Le pont_sur le Torrent_chemin de Montner-26237-8_w400
Pont aqueduc sur le Torrent

 

     En 1720, est effectué le percement de la galerie de 300m creusée dans « le rocher de Latour » qui passe sous le « Serradet » et la rue « du Marché » pour atteindre la région du « Torrent ».

Tunnel du canal de la Balme_sous le Serradet et la place du Marché
Sortie de la galerie du canal de la balme.

 

 2° - Ouvrage d’utilité militaire.

     Les remparts de Latour, le château, et les fortifications, sont choses très anciennes… mais seulement dans leurs infrastructures. Tels qu’ils nous apparaissent aujourd’hui, ils ne remontent pas au plus haut que le XVe siècle. C’est en effet en 1462, sous Guillaume de Belcastel, que subissant le contre-coup de la Révolution Catalane, Latour est totalement détruite et son château démantelé. En 1480, quand Jean de Voysins devient Seigneur de La Tour, le château est reconstruit, ainsi que celui de Planèzes qui appartient à la même Seigneurie ; et lorsque, en 1492, le Roussillon est rendu à l’Aragon, La Tour de France redevient ville-frontière… et Jean de Voysins la fortifie en conséquence.

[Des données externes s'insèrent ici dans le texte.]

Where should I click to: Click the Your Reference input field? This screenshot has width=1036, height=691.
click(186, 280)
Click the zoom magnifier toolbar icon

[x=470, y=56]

     Ces deux exemples, suffisent pour faire comprendre notre propos : tenter une « explication » du village, et de ses abords, en partant de leur état présent.

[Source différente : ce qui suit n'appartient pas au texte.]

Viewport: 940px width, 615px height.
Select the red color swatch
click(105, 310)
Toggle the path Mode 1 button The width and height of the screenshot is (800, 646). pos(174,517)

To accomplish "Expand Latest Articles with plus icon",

     En une telle matière, une enquête totale est difficilement envisageable, voire quasiment impossible, et il serait naïf de prétendre à une explication décisive. Ce travail se situe dans des limites plus sages : son humble mérite, et sa fragile ambition, est d’essayer de satisfaire et d’apporter une réponse aux sentiments de ceux qui pensent qu’il y a par ci par là dans la cité qu’ils aiment, des traces des choses disparues aujourd’hui, mais qui ont eu pour raison d’être à un moment donné… et des souvenirs vénérables que la mémoire des hommes a depuis longtemps oubliés, mais que les vieilles pierres gardent au creux de leur silence.

 

CHAPITRE II – LA VILLE (la vieille cité) 

 

     Quand, au cours d’une rencontre, un inconnu, se dresse, immobile et muet devant nous, notre œil dans une appréhension légitime perçoit les traits de son visage, l’attitude de son corps, sa tenue et toute son apparence… et même avant de l’aborder, pour lui demander : dites-moi, quel est votre nom ? nous l’avons déjà jugé sur cette première et rapide impression.

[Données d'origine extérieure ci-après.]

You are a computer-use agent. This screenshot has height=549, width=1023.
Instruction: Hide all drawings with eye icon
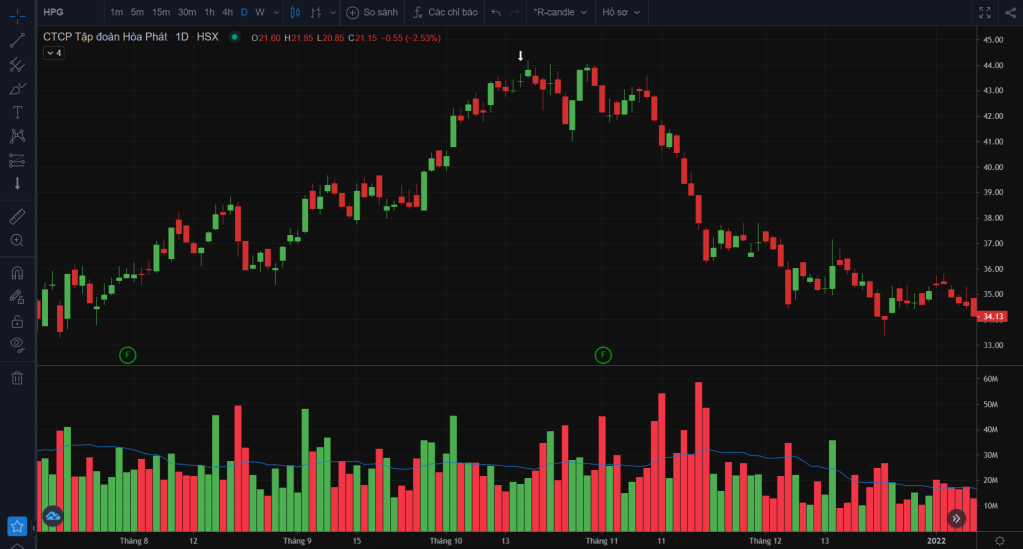pyautogui.click(x=17, y=344)
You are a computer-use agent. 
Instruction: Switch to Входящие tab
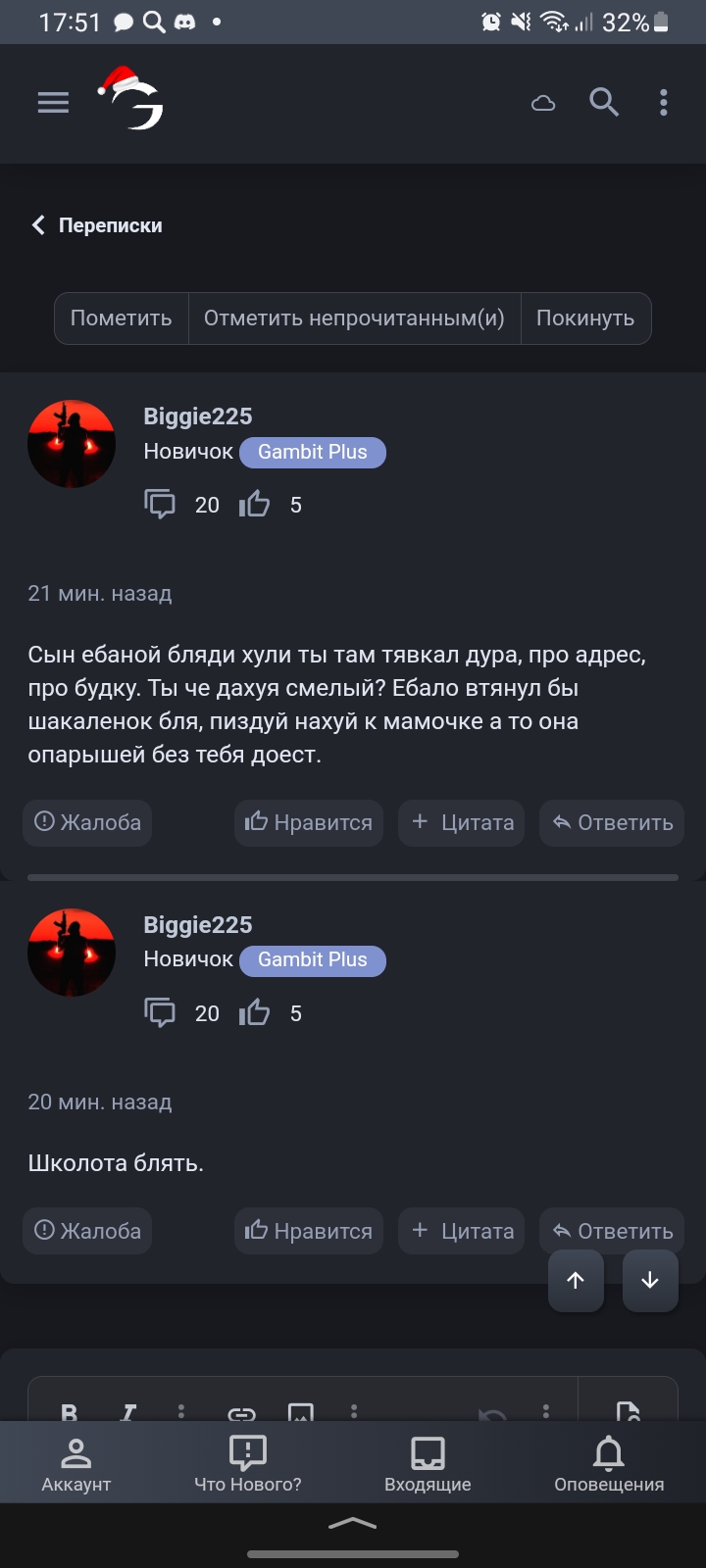click(428, 1463)
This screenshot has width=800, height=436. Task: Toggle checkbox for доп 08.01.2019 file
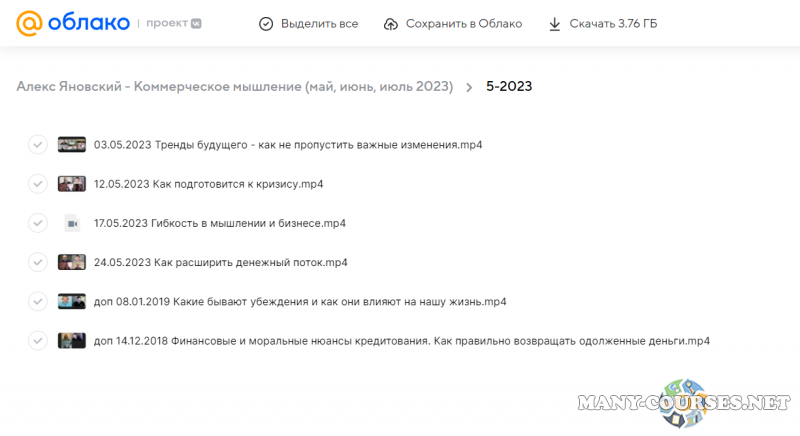[38, 301]
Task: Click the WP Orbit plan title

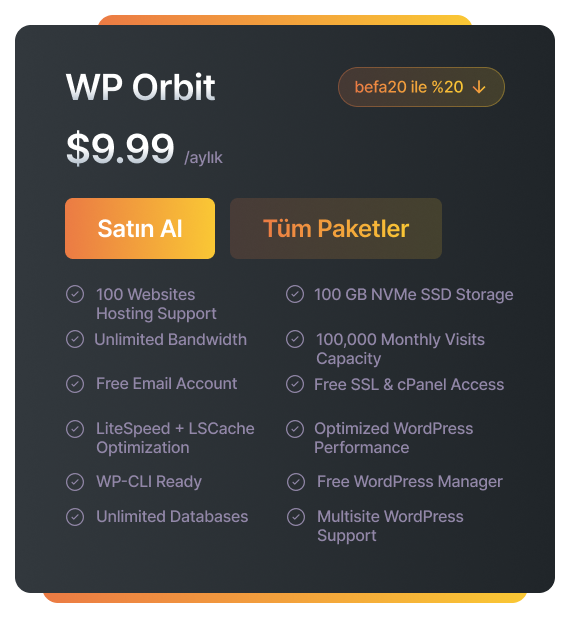Action: tap(140, 87)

     Or nous voici en présence de deux villes (qui n’en font qu’une) et qui selon par où on l’aborde nous présente deux visages. L’une « le nouveau Latour » qui rassemble dans la plaine, habitations et constructions récentes, et l’autre, accroché à la colline, le vieux Latour, « la vieille cité » qui rassemble ses maisons dans son enceinte ; qui n’égare point ses habitants dans des fermes ou des demeures éloignées, mais qui les tient jalousement à l’abri de ses murailles.

     Visage, situation, positions : sont les trois éléments nous expliquant « la VILLE », mais seul, son nom la définit.

 

Article 1°-- SON VISAGE. 

 

     Pour celui qui vient de France (de Saint Paul de Fenouillet, Lansac, Rasiguères, de Planèzes ou de Caramany) par la vallée de l’Agly (n’oublions pas qu’en 1482 lorsque le Roussillon fut rendu à l’Aragon, Estagel, Montner, Tautavel était repassé dans le royaume d’Espagne), la ville de Latour se présente comme une puissante masse qui arrête la vue et barre le chemin, et le premier coup d’œil, y reconnait une silhouette indiscutablement guerrière.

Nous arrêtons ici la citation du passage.